Also, Mitchell has joined the company as full time as a full time employee. He’s been working part time while he finished school, and he’s done with school, so he’s now a full time employee, with his main focus being Database Health Monitor development and then working with clients also.

Do you want to be a guest on our podcast? Do you have some SQL Server topic that you want to share with our listeners? Just visit our podcast page at stedman.us/podcast, and click on the podcast guest page. There’s links there that to schedule for one of our standard recording times with always looking for guests to have on the podcast.

All right. That brings us to this week’s topic, which is new Database Health Monitor features. Welcome George and Mitchell also. Oh, hey guys. Also, should point out that we’re having a technical difficulty with Mitch. Is video right now, so we don’t get to see Mitch face today.

Mitchell Glasscock  02:12 Apologies for that, but we’ll make it through.

Steve Stedman  02:16 All right. So some exciting new features that just released with Database Health Monitor, if you want to tell us about those.

Mitchell Glasscock  02:22 So we rolled out, what is it? We’re on version 1082, now. Whole bunch of updates. We included a whole bunch of new pages in this that we’re hoping that people find very useful from here on forward.
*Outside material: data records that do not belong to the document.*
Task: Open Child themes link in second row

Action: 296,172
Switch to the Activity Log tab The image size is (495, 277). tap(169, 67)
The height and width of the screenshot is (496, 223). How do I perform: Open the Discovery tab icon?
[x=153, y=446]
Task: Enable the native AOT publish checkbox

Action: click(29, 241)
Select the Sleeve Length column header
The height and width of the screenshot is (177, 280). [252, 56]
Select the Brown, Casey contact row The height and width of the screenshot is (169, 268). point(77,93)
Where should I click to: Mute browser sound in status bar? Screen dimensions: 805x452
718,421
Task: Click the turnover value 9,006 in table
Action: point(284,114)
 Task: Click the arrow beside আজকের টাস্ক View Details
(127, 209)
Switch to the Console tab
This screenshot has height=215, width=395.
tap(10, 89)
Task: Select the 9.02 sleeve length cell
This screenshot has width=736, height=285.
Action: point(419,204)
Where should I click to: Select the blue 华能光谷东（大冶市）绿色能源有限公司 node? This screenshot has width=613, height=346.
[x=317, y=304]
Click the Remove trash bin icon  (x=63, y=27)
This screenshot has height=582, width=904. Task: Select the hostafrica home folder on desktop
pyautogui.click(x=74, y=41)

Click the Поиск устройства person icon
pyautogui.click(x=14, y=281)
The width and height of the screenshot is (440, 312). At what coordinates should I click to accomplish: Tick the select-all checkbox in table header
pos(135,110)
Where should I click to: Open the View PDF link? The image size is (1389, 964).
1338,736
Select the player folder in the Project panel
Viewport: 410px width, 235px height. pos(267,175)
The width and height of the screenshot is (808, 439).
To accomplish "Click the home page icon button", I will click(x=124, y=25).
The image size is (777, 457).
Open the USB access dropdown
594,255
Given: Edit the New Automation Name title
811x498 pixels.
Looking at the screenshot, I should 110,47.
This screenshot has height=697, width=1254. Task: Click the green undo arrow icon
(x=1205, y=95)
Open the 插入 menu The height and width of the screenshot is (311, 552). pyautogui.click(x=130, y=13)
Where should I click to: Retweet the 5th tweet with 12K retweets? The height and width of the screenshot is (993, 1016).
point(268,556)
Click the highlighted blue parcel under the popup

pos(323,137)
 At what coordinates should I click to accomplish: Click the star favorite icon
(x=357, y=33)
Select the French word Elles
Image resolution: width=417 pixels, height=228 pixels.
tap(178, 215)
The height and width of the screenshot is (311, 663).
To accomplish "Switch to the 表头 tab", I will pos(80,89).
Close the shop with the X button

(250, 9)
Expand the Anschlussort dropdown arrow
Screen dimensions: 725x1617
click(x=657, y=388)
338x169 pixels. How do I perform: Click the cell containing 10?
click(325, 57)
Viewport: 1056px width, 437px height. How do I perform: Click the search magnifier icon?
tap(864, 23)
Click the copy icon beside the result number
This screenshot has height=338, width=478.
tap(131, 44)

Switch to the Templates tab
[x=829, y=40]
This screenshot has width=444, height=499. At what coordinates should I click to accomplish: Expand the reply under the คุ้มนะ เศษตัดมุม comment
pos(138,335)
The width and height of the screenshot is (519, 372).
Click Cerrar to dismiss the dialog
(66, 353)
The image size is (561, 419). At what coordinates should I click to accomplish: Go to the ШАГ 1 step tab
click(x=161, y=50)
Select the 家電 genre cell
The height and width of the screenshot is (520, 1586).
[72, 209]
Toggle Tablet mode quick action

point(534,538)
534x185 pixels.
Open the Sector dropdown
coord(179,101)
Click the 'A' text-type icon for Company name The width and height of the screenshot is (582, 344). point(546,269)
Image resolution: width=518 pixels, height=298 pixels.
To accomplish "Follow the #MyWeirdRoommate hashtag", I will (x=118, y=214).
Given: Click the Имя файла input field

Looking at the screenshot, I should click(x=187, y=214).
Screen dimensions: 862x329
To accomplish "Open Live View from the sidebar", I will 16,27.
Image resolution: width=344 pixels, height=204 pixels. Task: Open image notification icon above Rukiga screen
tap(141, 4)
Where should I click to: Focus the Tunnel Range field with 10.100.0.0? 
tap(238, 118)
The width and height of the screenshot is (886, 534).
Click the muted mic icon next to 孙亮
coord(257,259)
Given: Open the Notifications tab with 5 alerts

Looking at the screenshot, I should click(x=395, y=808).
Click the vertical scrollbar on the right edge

Steve Stedman  02:37 All right, I’m going to jump in. I’m sorry I asked you about the features, but I realized I totally forgot to tell people what Database Health Monitor is, and I should probably do that before we start talking about new features. So Database Health Monitor is our SQL server monitoring solution. It’s a SQL server monitoring tool that been working on for, gosh, 1314, years, something like that now, and it’s part of the core offering that we have with Stedman solutions, and it’s the tool that we make available for all of our clients in order to be able to monitor and track and follow what’s going on with their SQL servers. So back to you, then Mitch on to the features.

Mitchell Glasscock  03:17 We’ve got some big ones this go around. One of our big ones is the visual representation of log files that’s going to be a server tree page called VLFs.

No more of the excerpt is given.